AIM OF THE TASK | Each entry is to be output as written, so that none is missing.

SOURCE DATA |
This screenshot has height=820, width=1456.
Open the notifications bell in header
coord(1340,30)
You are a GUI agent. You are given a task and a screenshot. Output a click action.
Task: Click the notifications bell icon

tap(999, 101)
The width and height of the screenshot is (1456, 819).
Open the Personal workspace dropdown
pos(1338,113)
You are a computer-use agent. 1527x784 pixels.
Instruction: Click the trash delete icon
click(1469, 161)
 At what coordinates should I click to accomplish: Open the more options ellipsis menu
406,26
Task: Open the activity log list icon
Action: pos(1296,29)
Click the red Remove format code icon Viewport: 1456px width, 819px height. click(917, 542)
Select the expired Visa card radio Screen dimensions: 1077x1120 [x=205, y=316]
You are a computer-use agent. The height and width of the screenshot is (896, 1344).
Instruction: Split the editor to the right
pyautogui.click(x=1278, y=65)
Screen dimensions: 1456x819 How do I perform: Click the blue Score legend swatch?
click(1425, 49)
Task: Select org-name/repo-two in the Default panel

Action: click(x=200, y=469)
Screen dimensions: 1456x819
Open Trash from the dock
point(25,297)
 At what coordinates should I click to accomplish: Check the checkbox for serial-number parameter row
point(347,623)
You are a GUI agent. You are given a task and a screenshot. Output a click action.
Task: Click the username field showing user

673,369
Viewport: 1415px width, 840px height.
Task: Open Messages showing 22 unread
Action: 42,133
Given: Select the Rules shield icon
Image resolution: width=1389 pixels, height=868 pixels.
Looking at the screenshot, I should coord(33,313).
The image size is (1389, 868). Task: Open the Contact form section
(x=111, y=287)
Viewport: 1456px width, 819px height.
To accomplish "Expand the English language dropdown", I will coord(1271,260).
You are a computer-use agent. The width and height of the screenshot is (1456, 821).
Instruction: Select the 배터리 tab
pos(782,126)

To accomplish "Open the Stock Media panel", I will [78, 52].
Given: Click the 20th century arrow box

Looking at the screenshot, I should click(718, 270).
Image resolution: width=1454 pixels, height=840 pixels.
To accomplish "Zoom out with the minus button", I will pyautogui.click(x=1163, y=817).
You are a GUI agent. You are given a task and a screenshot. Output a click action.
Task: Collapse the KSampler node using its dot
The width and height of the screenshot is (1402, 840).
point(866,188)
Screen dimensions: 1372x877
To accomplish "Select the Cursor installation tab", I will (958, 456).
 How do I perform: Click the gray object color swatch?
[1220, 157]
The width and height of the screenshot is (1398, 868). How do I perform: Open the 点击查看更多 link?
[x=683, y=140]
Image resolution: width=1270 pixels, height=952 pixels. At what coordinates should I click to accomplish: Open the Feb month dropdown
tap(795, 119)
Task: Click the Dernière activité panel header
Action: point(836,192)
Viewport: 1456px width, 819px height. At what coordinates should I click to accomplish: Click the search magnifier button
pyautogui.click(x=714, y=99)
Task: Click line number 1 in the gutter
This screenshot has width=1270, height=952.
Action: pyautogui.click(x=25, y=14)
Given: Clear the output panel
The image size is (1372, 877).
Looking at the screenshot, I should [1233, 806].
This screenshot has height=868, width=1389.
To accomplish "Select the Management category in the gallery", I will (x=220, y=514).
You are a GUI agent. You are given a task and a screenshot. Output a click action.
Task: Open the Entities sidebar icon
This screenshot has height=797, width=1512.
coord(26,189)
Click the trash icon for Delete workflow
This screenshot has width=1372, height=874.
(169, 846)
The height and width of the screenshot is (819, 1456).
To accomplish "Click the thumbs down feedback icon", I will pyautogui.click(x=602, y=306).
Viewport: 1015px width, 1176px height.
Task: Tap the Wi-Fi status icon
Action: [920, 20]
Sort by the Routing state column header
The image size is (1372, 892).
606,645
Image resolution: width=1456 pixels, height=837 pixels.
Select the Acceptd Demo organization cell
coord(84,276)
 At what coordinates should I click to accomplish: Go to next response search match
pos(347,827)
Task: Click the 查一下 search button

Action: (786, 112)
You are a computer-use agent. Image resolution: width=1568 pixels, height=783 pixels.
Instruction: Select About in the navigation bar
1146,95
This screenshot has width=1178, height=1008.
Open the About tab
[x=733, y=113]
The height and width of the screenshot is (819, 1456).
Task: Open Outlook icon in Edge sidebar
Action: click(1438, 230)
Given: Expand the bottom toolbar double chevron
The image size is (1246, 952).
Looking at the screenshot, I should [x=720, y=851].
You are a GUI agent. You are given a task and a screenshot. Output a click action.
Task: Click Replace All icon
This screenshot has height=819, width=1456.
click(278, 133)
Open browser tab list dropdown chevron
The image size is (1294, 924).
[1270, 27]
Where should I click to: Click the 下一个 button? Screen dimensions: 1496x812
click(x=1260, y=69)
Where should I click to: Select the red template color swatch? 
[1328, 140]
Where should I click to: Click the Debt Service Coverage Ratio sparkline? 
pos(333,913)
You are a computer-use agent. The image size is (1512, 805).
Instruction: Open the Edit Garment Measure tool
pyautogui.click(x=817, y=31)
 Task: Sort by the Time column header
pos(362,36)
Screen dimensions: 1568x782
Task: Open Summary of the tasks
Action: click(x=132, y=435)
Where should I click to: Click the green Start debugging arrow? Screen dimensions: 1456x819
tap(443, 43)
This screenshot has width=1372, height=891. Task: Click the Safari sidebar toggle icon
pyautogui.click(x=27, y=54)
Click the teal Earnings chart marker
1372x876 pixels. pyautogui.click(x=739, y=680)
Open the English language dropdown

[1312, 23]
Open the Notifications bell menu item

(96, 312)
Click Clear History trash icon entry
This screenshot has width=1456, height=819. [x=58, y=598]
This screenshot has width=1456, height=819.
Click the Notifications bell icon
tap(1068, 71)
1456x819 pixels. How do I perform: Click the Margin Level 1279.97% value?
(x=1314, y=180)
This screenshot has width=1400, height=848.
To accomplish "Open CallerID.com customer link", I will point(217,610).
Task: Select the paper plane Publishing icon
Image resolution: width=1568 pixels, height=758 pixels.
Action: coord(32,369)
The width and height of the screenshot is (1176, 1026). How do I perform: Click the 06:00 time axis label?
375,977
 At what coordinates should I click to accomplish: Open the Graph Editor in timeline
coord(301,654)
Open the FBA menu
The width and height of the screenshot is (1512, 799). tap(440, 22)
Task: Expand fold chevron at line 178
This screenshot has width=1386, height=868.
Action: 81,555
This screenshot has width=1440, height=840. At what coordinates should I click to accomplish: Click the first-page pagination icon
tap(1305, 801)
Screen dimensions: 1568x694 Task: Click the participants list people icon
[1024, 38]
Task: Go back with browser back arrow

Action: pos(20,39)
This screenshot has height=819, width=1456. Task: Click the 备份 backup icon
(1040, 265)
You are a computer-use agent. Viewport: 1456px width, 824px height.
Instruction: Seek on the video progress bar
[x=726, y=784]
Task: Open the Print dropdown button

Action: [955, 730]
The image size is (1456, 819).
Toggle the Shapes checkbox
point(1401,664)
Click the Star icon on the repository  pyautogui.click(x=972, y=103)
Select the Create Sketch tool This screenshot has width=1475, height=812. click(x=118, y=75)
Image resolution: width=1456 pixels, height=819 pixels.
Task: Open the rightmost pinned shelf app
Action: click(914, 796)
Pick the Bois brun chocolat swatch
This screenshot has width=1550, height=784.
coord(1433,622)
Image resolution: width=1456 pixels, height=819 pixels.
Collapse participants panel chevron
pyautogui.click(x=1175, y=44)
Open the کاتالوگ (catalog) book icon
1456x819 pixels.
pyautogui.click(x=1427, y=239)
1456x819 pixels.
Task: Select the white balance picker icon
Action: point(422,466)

SOLUTION FOR THIS EXERCISE |
This screenshot has height=820, width=1456.
Open the notifications bell in header
coord(1340,30)
You are a GUI agent. You are given a task and a screenshot. Output a click action.
Task: Click the notifications bell icon

tap(999, 101)
The width and height of the screenshot is (1456, 819).
Open the Personal workspace dropdown
pos(1338,113)
You are a computer-use agent. 1527x784 pixels.
Instruction: Click the trash delete icon
click(1469, 161)
 At what coordinates should I click to accomplish: Open the more options ellipsis menu
406,26
Task: Open the activity log list icon
Action: pos(1296,29)
Click the red Remove format code icon Viewport: 1456px width, 819px height. click(917, 542)
Select the expired Visa card radio Screen dimensions: 1077x1120 [x=205, y=316]
You are a computer-use agent. The height and width of the screenshot is (896, 1344).
Instruction: Split the editor to the right
pyautogui.click(x=1278, y=65)
Screen dimensions: 1456x819 How do I perform: Click the blue Score legend swatch?
click(1425, 49)
Task: Select org-name/repo-two in the Default panel

Action: click(x=200, y=469)
Screen dimensions: 1456x819
Open Trash from the dock
point(25,297)
 At what coordinates should I click to accomplish: Check the checkbox for serial-number parameter row
point(347,623)
You are a GUI agent. You are given a task and a screenshot. Output a click action.
Task: Click the username field showing user

673,369
Viewport: 1415px width, 840px height.
Task: Open Messages showing 22 unread
Action: 42,133
Given: Select the Rules shield icon
Image resolution: width=1389 pixels, height=868 pixels.
Looking at the screenshot, I should coord(33,313).
The image size is (1389, 868). Task: Open the Contact form section
(x=111, y=287)
Viewport: 1456px width, 819px height.
To accomplish "Expand the English language dropdown", I will coord(1271,260).
You are a computer-use agent. The width and height of the screenshot is (1456, 821).
Instruction: Select the 배터리 tab
pos(782,126)

To accomplish "Open the Stock Media panel", I will [78, 52].
Given: Click the 20th century arrow box

Looking at the screenshot, I should click(718, 270).
Image resolution: width=1454 pixels, height=840 pixels.
To accomplish "Zoom out with the minus button", I will pyautogui.click(x=1163, y=817).
You are a GUI agent. You are given a task and a screenshot. Output a click action.
Task: Collapse the KSampler node using its dot
The width and height of the screenshot is (1402, 840).
point(866,188)
Screen dimensions: 1372x877
To accomplish "Select the Cursor installation tab", I will (958, 456).
 How do I perform: Click the gray object color swatch?
[1220, 157]
The width and height of the screenshot is (1398, 868). How do I perform: Open the 点击查看更多 link?
[x=683, y=140]
Image resolution: width=1270 pixels, height=952 pixels. At what coordinates should I click to accomplish: Open the Feb month dropdown
tap(795, 119)
Task: Click the Dernière activité panel header
Action: point(836,192)
Viewport: 1456px width, 819px height. At what coordinates should I click to accomplish: Click the search magnifier button
pyautogui.click(x=714, y=99)
Task: Click line number 1 in the gutter
This screenshot has width=1270, height=952.
Action: pyautogui.click(x=25, y=14)
Given: Clear the output panel
The image size is (1372, 877).
Looking at the screenshot, I should [1233, 806].
This screenshot has height=868, width=1389.
To accomplish "Select the Management category in the gallery", I will (x=220, y=514).
You are a GUI agent. You are given a task and a screenshot. Output a click action.
Task: Open the Entities sidebar icon
This screenshot has height=797, width=1512.
coord(26,189)
Click the trash icon for Delete workflow
This screenshot has width=1372, height=874.
(169, 846)
The height and width of the screenshot is (819, 1456).
To accomplish "Click the thumbs down feedback icon", I will pyautogui.click(x=602, y=306).
Viewport: 1015px width, 1176px height.
Task: Tap the Wi-Fi status icon
Action: [920, 20]
Sort by the Routing state column header
The image size is (1372, 892).
606,645
Image resolution: width=1456 pixels, height=837 pixels.
Select the Acceptd Demo organization cell
coord(84,276)
 At what coordinates should I click to accomplish: Go to next response search match
pos(347,827)
Task: Click the 查一下 search button

Action: (786, 112)
You are a computer-use agent. Image resolution: width=1568 pixels, height=783 pixels.
Instruction: Select About in the navigation bar
1146,95
This screenshot has width=1178, height=1008.
Open the About tab
[x=733, y=113]
The height and width of the screenshot is (819, 1456).
Task: Open Outlook icon in Edge sidebar
Action: click(1438, 230)
Given: Expand the bottom toolbar double chevron
The image size is (1246, 952).
Looking at the screenshot, I should [x=720, y=851].
You are a GUI agent. You are given a task and a screenshot. Output a click action.
Task: Click Replace All icon
This screenshot has height=819, width=1456.
click(278, 133)
Open browser tab list dropdown chevron
The image size is (1294, 924).
[1270, 27]
Where should I click to: Click the 下一个 button? Screen dimensions: 1496x812
click(x=1260, y=69)
Where should I click to: Select the red template color swatch? 
[1328, 140]
Where should I click to: Click the Debt Service Coverage Ratio sparkline? 
pos(333,913)
You are a computer-use agent. The image size is (1512, 805).
Instruction: Open the Edit Garment Measure tool
pyautogui.click(x=817, y=31)
 Task: Sort by the Time column header
pos(362,36)
Screen dimensions: 1568x782
Task: Open Summary of the tasks
Action: click(x=132, y=435)
Where should I click to: Click the green Start debugging arrow? Screen dimensions: 1456x819
tap(443, 43)
This screenshot has width=1372, height=891. Task: Click the Safari sidebar toggle icon
pyautogui.click(x=27, y=54)
Click the teal Earnings chart marker
1372x876 pixels. pyautogui.click(x=739, y=680)
Open the English language dropdown

[1312, 23]
Open the Notifications bell menu item

(96, 312)
Click Clear History trash icon entry
This screenshot has width=1456, height=819. [x=58, y=598]
This screenshot has width=1456, height=819.
Click the Notifications bell icon
tap(1068, 71)
1456x819 pixels. How do I perform: Click the Margin Level 1279.97% value?
(x=1314, y=180)
This screenshot has width=1400, height=848.
To accomplish "Open CallerID.com customer link", I will point(217,610).
Task: Select the paper plane Publishing icon
Image resolution: width=1568 pixels, height=758 pixels.
Action: coord(32,369)
The width and height of the screenshot is (1176, 1026). How do I perform: Click the 06:00 time axis label?
375,977
 At what coordinates should I click to accomplish: Open the Graph Editor in timeline
coord(301,654)
Open the FBA menu
The width and height of the screenshot is (1512, 799). tap(440, 22)
Task: Expand fold chevron at line 178
This screenshot has width=1386, height=868.
Action: 81,555
This screenshot has width=1440, height=840. At what coordinates should I click to accomplish: Click the first-page pagination icon
tap(1305, 801)
Screen dimensions: 1568x694 Task: Click the participants list people icon
[1024, 38]
Task: Go back with browser back arrow

Action: pos(20,39)
This screenshot has height=819, width=1456. Task: Click the 备份 backup icon
(1040, 265)
You are a computer-use agent. Viewport: 1456px width, 824px height.
Instruction: Seek on the video progress bar
[x=726, y=784]
Task: Open the Print dropdown button

Action: [955, 730]
The image size is (1456, 819).
Toggle the Shapes checkbox
point(1401,664)
Click the Star icon on the repository  pyautogui.click(x=972, y=103)
Select the Create Sketch tool This screenshot has width=1475, height=812. click(x=118, y=75)
Image resolution: width=1456 pixels, height=819 pixels.
Task: Open the rightmost pinned shelf app
Action: click(914, 796)
Pick the Bois brun chocolat swatch
This screenshot has width=1550, height=784.
coord(1433,622)
Image resolution: width=1456 pixels, height=819 pixels.
Collapse participants panel chevron
pyautogui.click(x=1175, y=44)
Open the کاتالوگ (catalog) book icon
1456x819 pixels.
pyautogui.click(x=1427, y=239)
1456x819 pixels.
Task: Select the white balance picker icon
Action: point(422,466)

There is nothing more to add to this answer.